University researchers in China have found a way to alter the behavior of AI voice models by embedding hidden commands inside audio clips that are inaudible to humans. The attack has an up to 96% success rate, according to research out of Zhejiang University.
The attack works by modifying the numerical values inside a digital audio waveform in ways that are not perceptible to human listeners but still affect how AI models interpret the signal.

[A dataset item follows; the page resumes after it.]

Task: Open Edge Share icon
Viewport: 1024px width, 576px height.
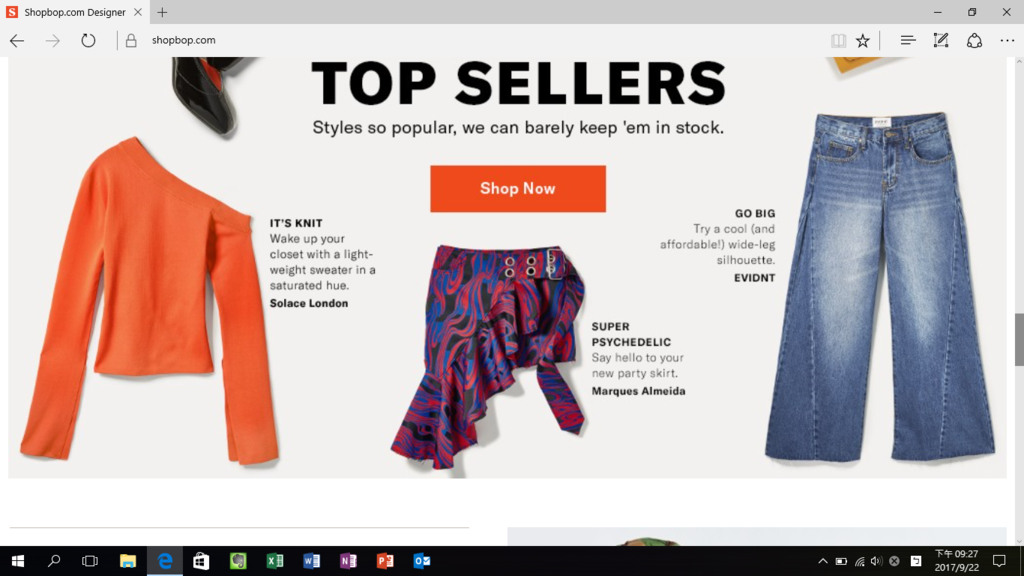Action: [974, 40]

Researchers said the manipulated audio can override or redirect a model’s behavior even when legitimate user instructions are included with the clip.
“Many previous attacks on generative models required the attacker to have complete control over both the final audio input and original instructions given to the model, essentially acting as the user,” the study said. “Here, the attacker manipulates only the audio data being processed by the model, which makes it possible to attack a model while it’s being used by someone else.”
According to the study, possible delivery methods include online videos, music clips, voice notes, or audio from Zoom calls uploaded to AI transcription services. The team also said unpublished follow-up work demonstrated similar attacks in live AI voice chats.
The researchers said monitoring a model’s internal attention mechanisms was the most effective defense they tested. However, they also found that attackers aware of the defense could reduce the strength of the manipulation while maintaining much of the attack’s effectiveness.
“These single-point defenses struggle to resist our attack because we found it’s very hard for these models to distinguish the normal user intent and our adversary attack,” Chen said.